The simplest possibility (aside from a silent mutation that does nothing at all) is that a change in the DNA code leads to an amino acid substitution, which will in turn lead to a protein that is misfolded and so on, not functioning optimally.

But "there is a whole other language" beneath the classic code of DNA triplets making strings of amino acids, said Gatti, a professor of pathology at the University of California, Los Angeles' David Geffen School of Medicine. And one of the things that language describes is how to cut the relevant bits out of the original transcript and paste them together - a process known as splicing.

"Sixty to 70 percent of all proteins are alternatively spliced," he said. In other words, "you can leave out exon 24 or you can keep it in, and that will give you a different protein," Gatti added.

When it goes according to plan, alternative splicing is a comparatively frugal way for proteins to diversify - making a protein that is either membrane-bound or soluble, for example, from the same starting DNA sequence.

But splicing can, and does, go wrong. In fact, in a paper published this week in the early online edition of the Proceedings of the National Academy of Sciences, Gatti and his colleagues stated that "the majority of all inherited diseases result from mutations that cause aberrant splicing." In the paper, they show that mutations leading to cutting errors underlie the genetic disorder ataxia-telangiectasia, and that using a contraption known as antisense morpholino oligonucleotides, or AMOs, to mask such mutations can restore the affected kinase in cells from ataxia-telangiectasia patients.

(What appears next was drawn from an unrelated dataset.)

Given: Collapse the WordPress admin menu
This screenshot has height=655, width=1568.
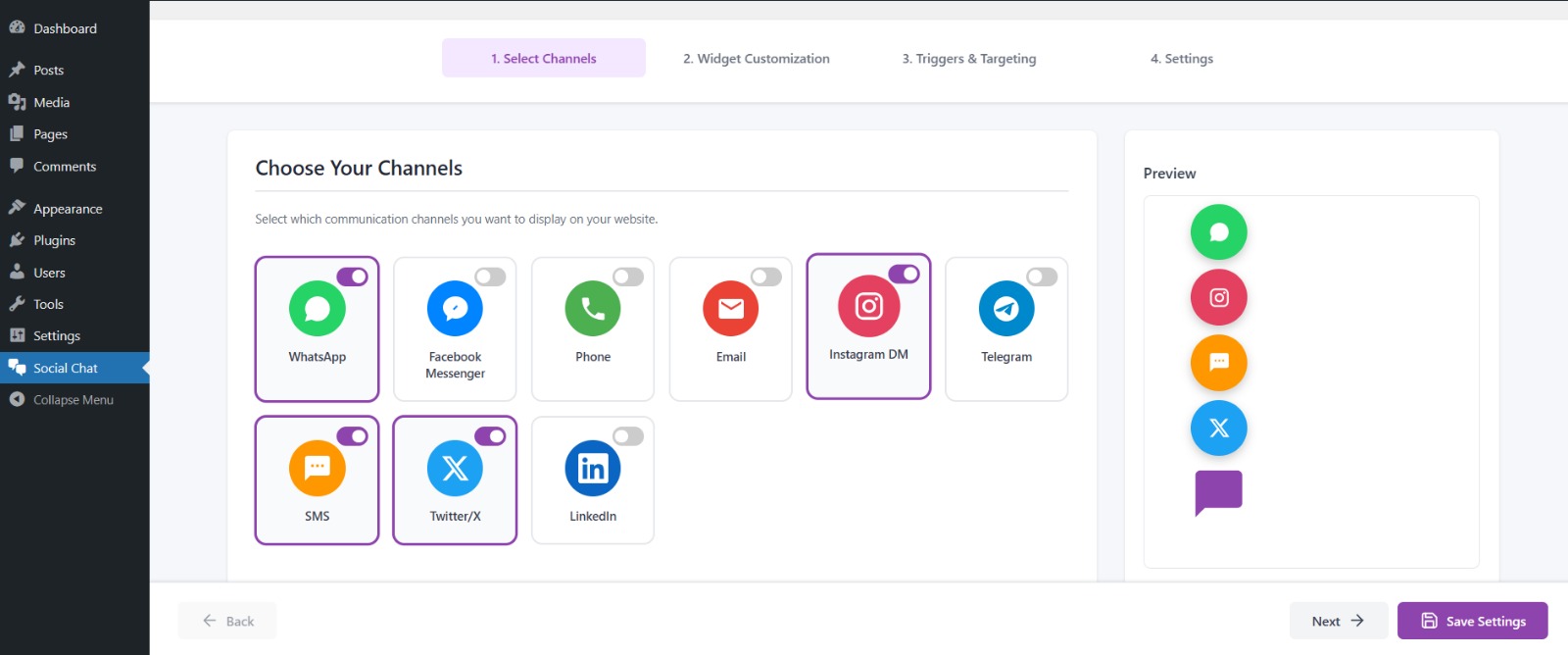Looking at the screenshot, I should [73, 400].
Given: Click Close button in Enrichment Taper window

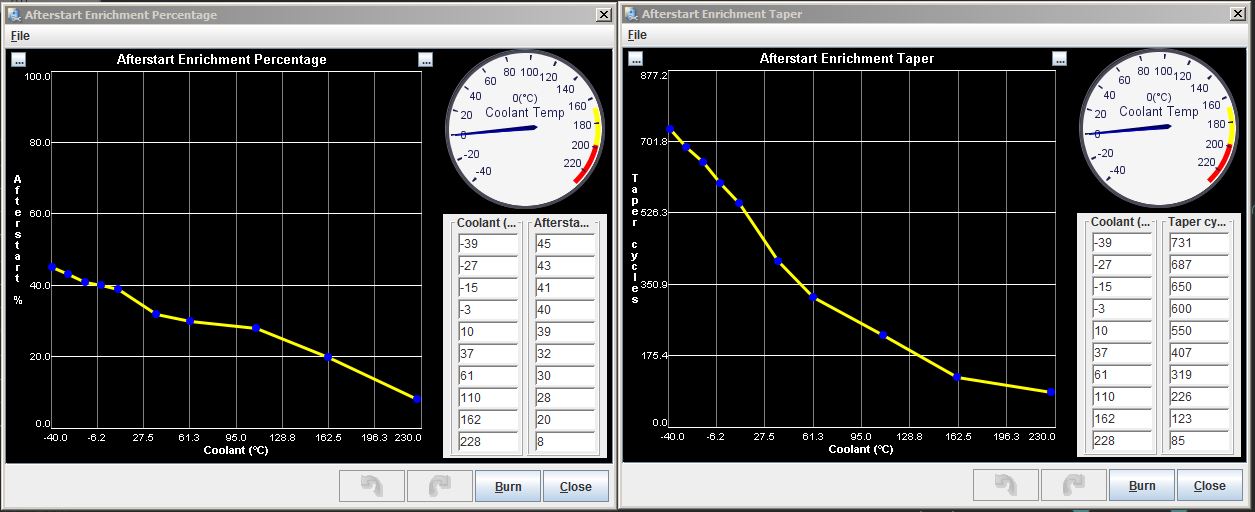Looking at the screenshot, I should click(x=1209, y=486).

Ataxia-telangiectasia (A-T) is a DNA repair disease. It results from mutations in a kinase that leave cells unable to properly repair DNA and, consequently, patients with a host of problems, from increased susceptibility to cancer to neurodegeneration. Half of those afflicted do not live past their teen years.

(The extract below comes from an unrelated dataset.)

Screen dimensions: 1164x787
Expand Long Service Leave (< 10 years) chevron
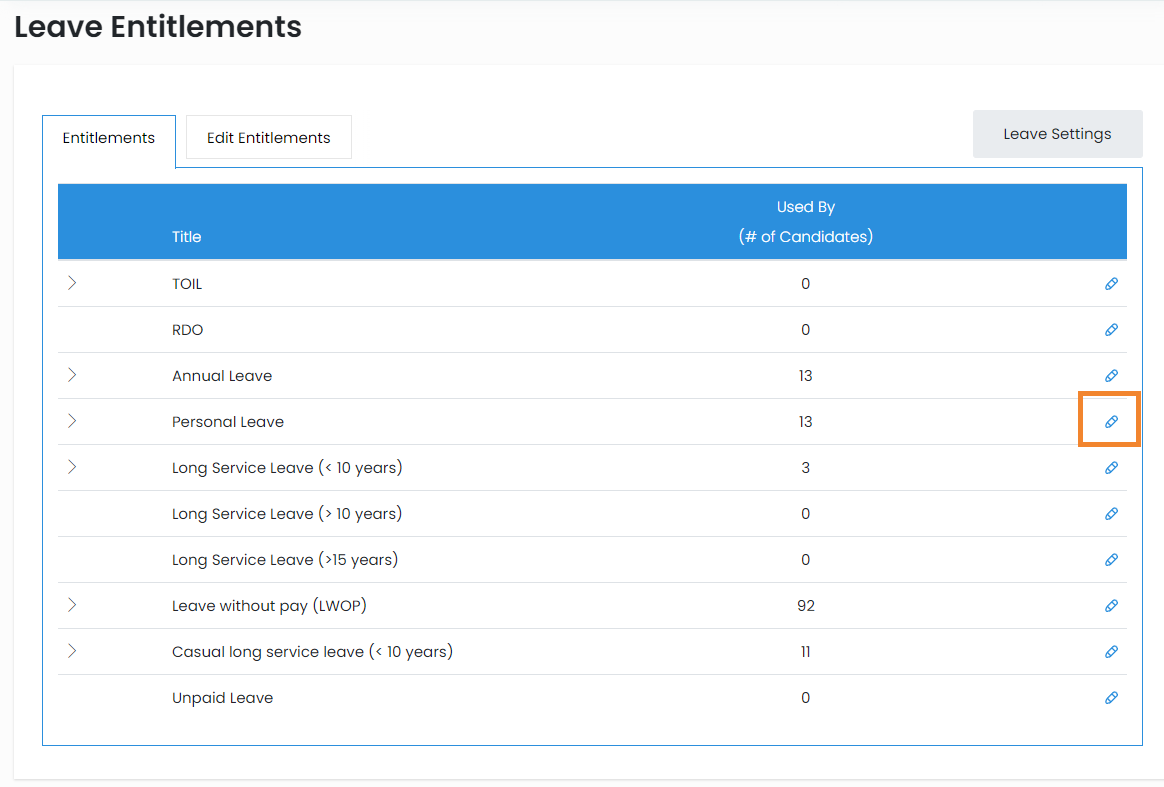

Many different mutations can cause A-T, which, Gatti said, is not all that untypical. "There are a few diseases where one mutation causes most of the disease - cystic fibrosis is a good example," he said. "But in the case of most other genes, there are many different mutations - the BRCA gene is an example. The larger a gene is, the longer it is, the more mutations you'll see."

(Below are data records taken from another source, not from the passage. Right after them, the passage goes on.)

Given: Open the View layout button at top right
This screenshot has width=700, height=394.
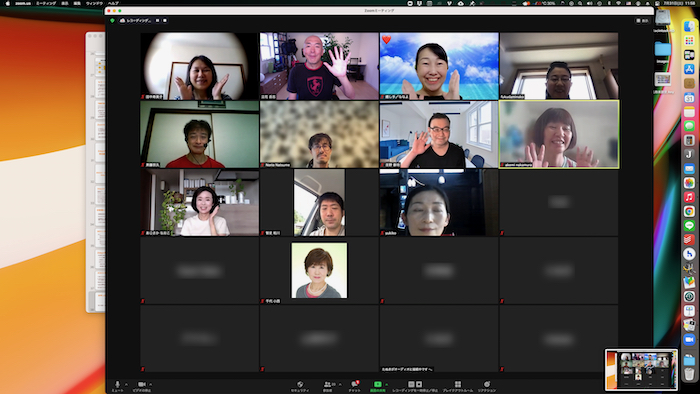Looking at the screenshot, I should 642,21.
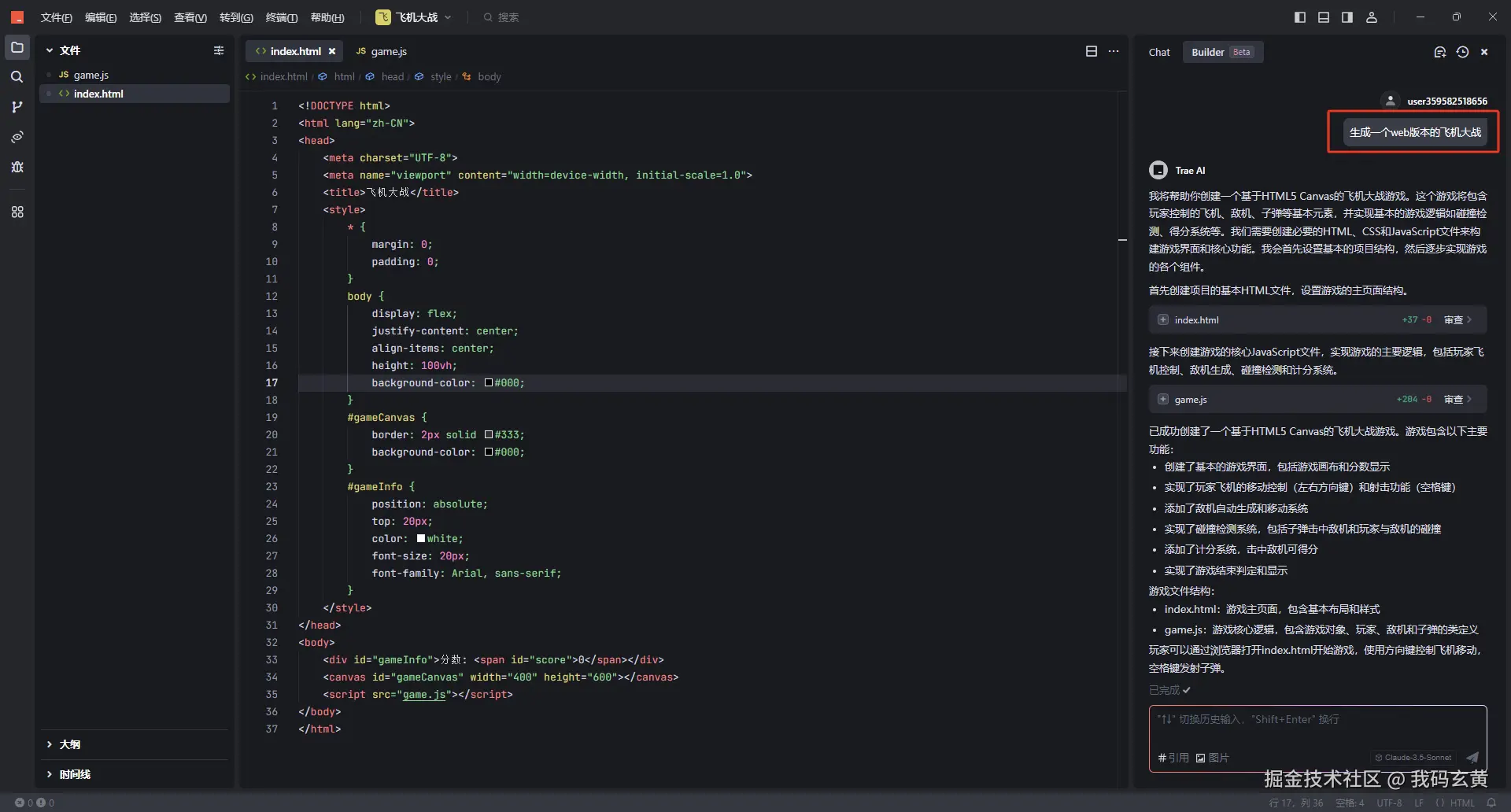Open the 飞机大战 project dropdown
Screen dimensions: 1511x812
415,17
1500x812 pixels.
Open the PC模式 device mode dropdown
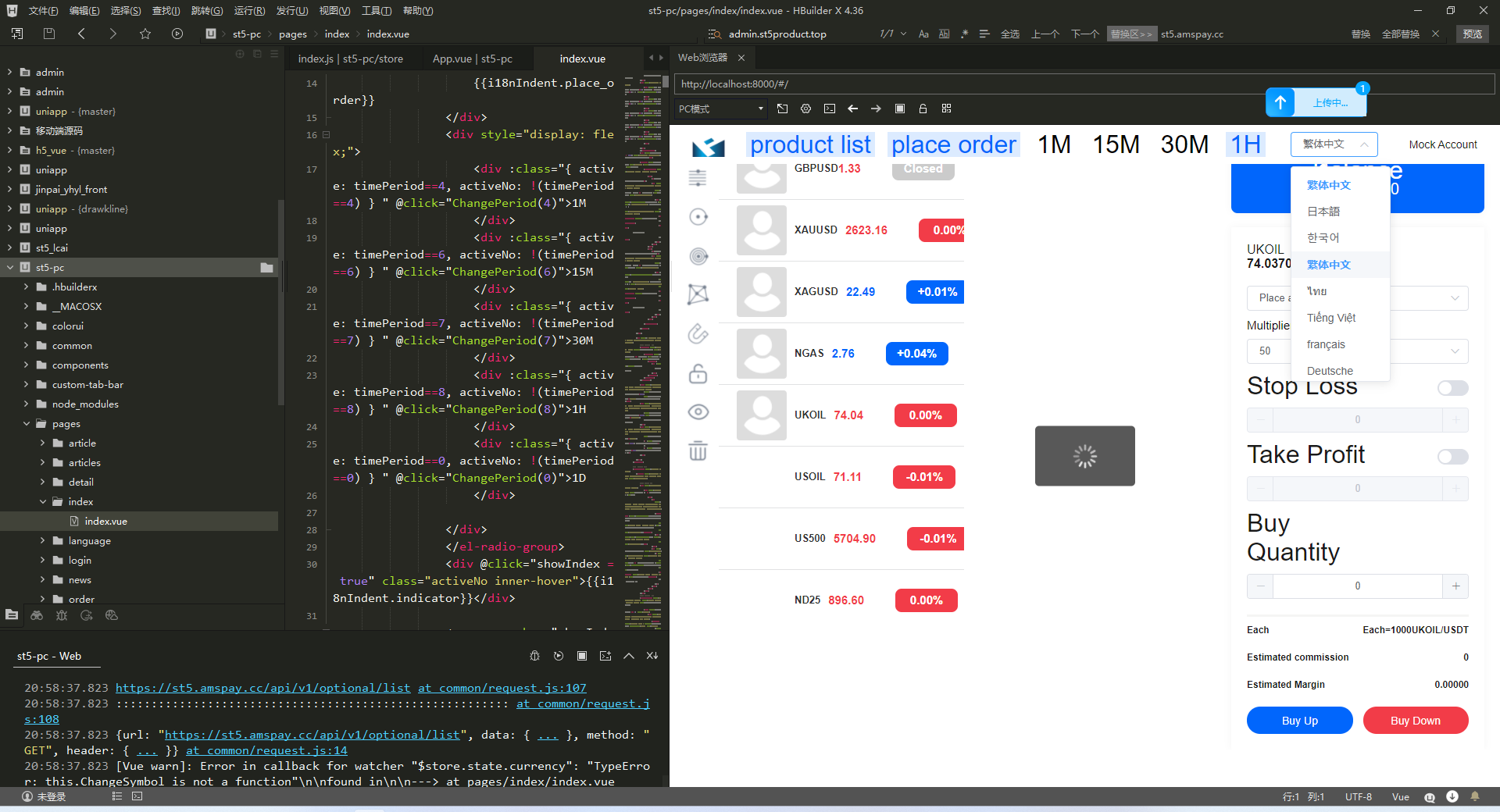(720, 109)
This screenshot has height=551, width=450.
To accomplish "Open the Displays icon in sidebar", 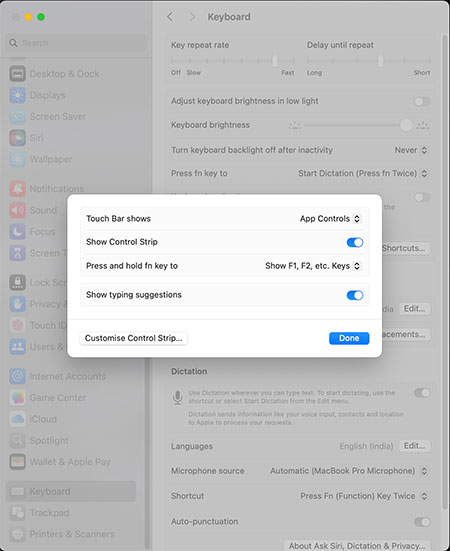I will (x=17, y=95).
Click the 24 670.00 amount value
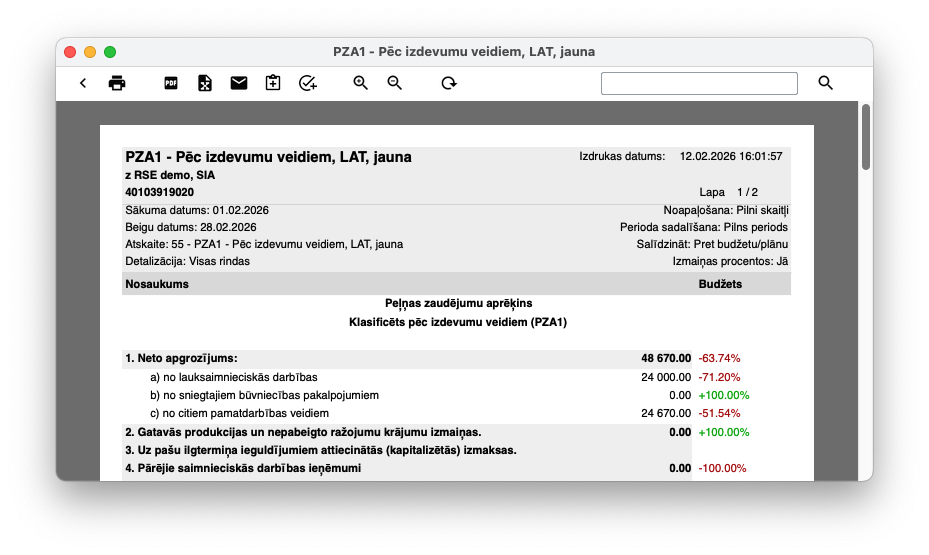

That variety makes research on cells from A-T patients experimentally tractable. "We have many ways of testing whether the cells function, because the A-T cells have a lot of phenotypes that can be corrected."

Gatti and his team used AMOs to correct mutations in the A-T gene that led to improper splicing. Essentially, AMOs were "put as a patch over the mutation in the pre-RNA," Gatti said. For three different splice mutations, the procedure restored proper splicing and led to kinase levels that were anywhere from 5 percent to 25 percent of normal levels. While that may not sound like much, mutation carriers often are unaffected despite having kinase levels that are only 40 percent to 50 percent of what is normal - so 100 percent restoration probably will not be necessary to achieve clinical success.

The current paper follows another paper published by the same group in 2004 showing a way to correct another type of mutations in the kinase: premature stop codons that lead to truncated proteins, which affect around 30 percent of patients. Splice-site mutations affect about half.

"Our lab is working very hard on bringing the concept of mutation-based therapy to the clinic," Gatti said. The major obstacle is not in the scientific rationale, but in a much more pedestrian area: "We have the same problem as gene therapy - we need a delivery vehicle."

The reason is that, at a cost of roughly $3,000 per gram, morpholinos for A-T patients would be extremely expensive using general delivery. In fact, it would make the $10,000 a month cost of some monoclonal antibodies look like dollar store pricing. Gatti said that according to a rough calculation of his, the cost to treat a single A-T patient with AMOs "worked out to around $5 million," and that's assuming untargeted delivery would work at all.

"It stays in the bloodstream; that's not a problem," Gatti said. "The question is how we're going to get such an expensive compound to concentrate in the organs. Once that's solved, we've shown with this paper that we know exactly how to design [AMOs] for this disease."